Direito de Visitas
A Lei atual é clara ao igualar os pais quando ao seu direito de exercer o pátrio poder com relação à pessoa dos filhos. E se a Lei reflete a realidade em nossa sociedade (ou pelo menos deveria ser) o que acontece com as decisões judiciais que ainda idolatram a figura materna atribuindo-lhe "poderes" e cuidados , amor e proteção que parecem lhe ser exclusivos? ignorando por vezes que, a mãe é mais ausente que o pai, e este por sua vez exerce papel fundamental na formação dos filhos do casal? Agora, inexistindo a possibilidade de se manter essa familia, é justo que além da separação, os filhos se vejam privados da figura que mais lhes dá apoio e base de desenvolvimento ? E quanto às visitas ? Se podem por vezes serem mais extensas, por que a limitação de praxe em finais de semanas alterados simplesmente ? E por vezes serão as únicas vezes que o filho verá o pai em razão de mesquinhez e vingança da mãe com relação ao ex-marido. Tanto a doutrina com a jurisprudencia sempre repete e confere limites, não refletem a realidade por vezes, repetindo-se o que se diz popularmente "mãe é uma só, mas pai pode ser qualquer um"
SERIA ISSO UMA VERDADE ABSOLUTA, OU UM TEMA A SER DEBATIDO, PROTEGIDO COM MAIS CUIDADO LEGALMENTE E PRINCIPALMENTE COM MAIS RESPONSABILIDADE JUDICIAL ?
Quais seriam as "melhores condições" para se definir a guarda dos filhos menores ?
Mitos podem ser quebrados com essa medida ? Ou será apenas um preceito a mais perdido em meio a tantas determinações que na prática não funcionam ?
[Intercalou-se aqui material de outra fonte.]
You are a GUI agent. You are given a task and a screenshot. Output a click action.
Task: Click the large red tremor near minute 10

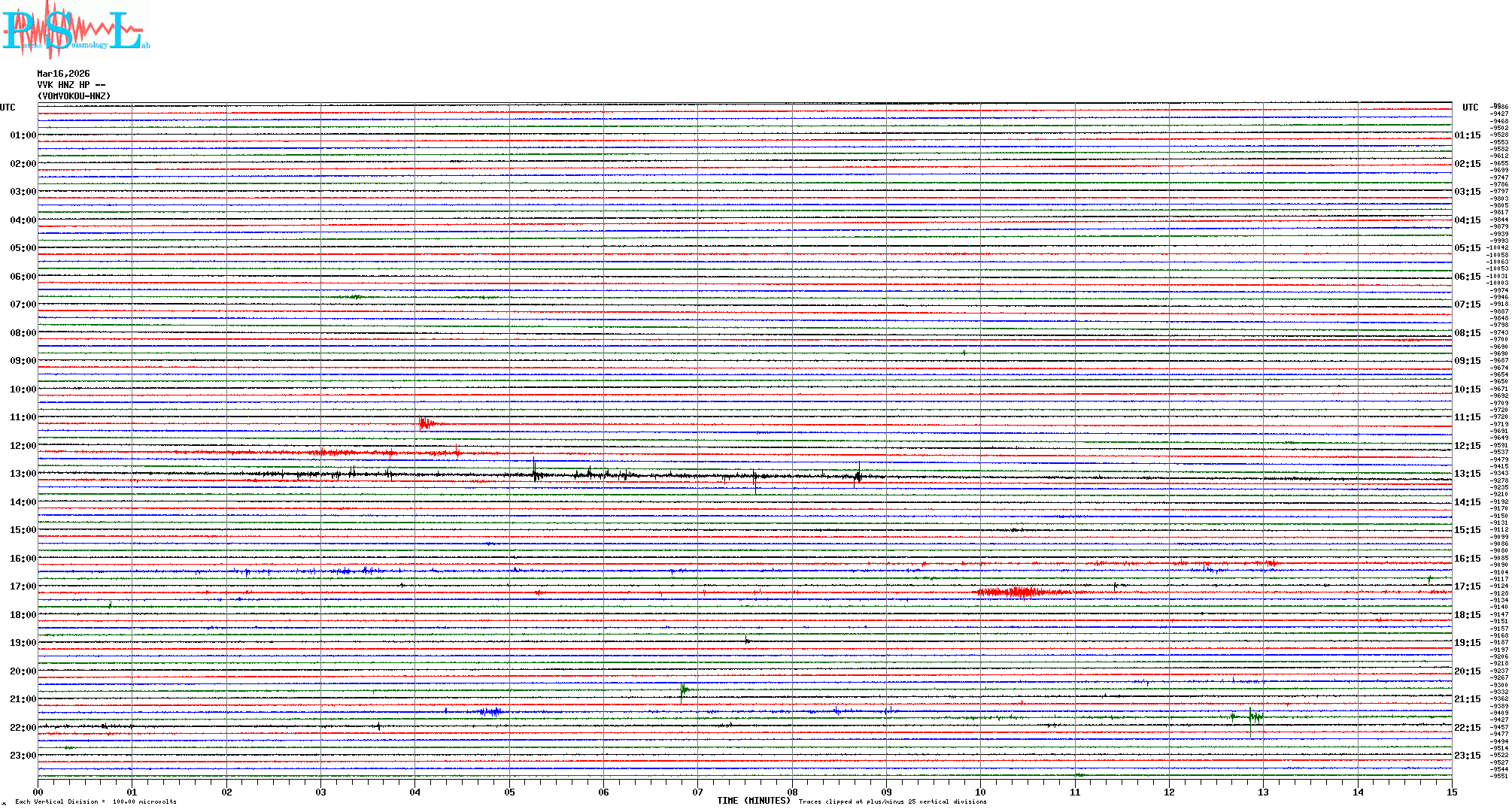coord(1019,592)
Onde estão os renomados juristas a falar e dar seu parecer detalhado a respeito ? Parecem que questões como essas inovam, mas já não são tão mais importantes quanto outras de amior interesse social. Será ? E disso pode determinar nosso futuro como sociedade amanhã. O que faremos a respeito ?
Cara coléga
Saudações!!
Não sou advogado especilista em direito de familia, mas o tema abordado é muito fidalgo e polêmico, aliás, como é peculiar ao direito de familia por se tratar de questões extremamente sociais. No dia 11 de janeiro, acordamos com uma grande mudança no ordenamento legal civil. Mudança esta que necessitamos nos adaptar. Entretanto, a mentalidade e a cultura, continuaram a mesma do dia 10, causando então este conflito. A medida que houverem sentenças prolatadas e se formar jurisprudência, vai ficando mais fácil a "digestão" dessas mudanças passando ai a ser lapidada a sociedade para tanto. O importante é que nós advogados, não nos conformemos com decisões que contrariem o dispositivo legal, ainda que satisfaçam a sociedade, sendo portanto nossa obrigação promover a mudança destes conceitos. É certo que a lei deve emanar dos costumes e não os costumes da lei, portanto, fica um questionamento. -Será que estamos evoluidos culturalmente como estamos legalmente?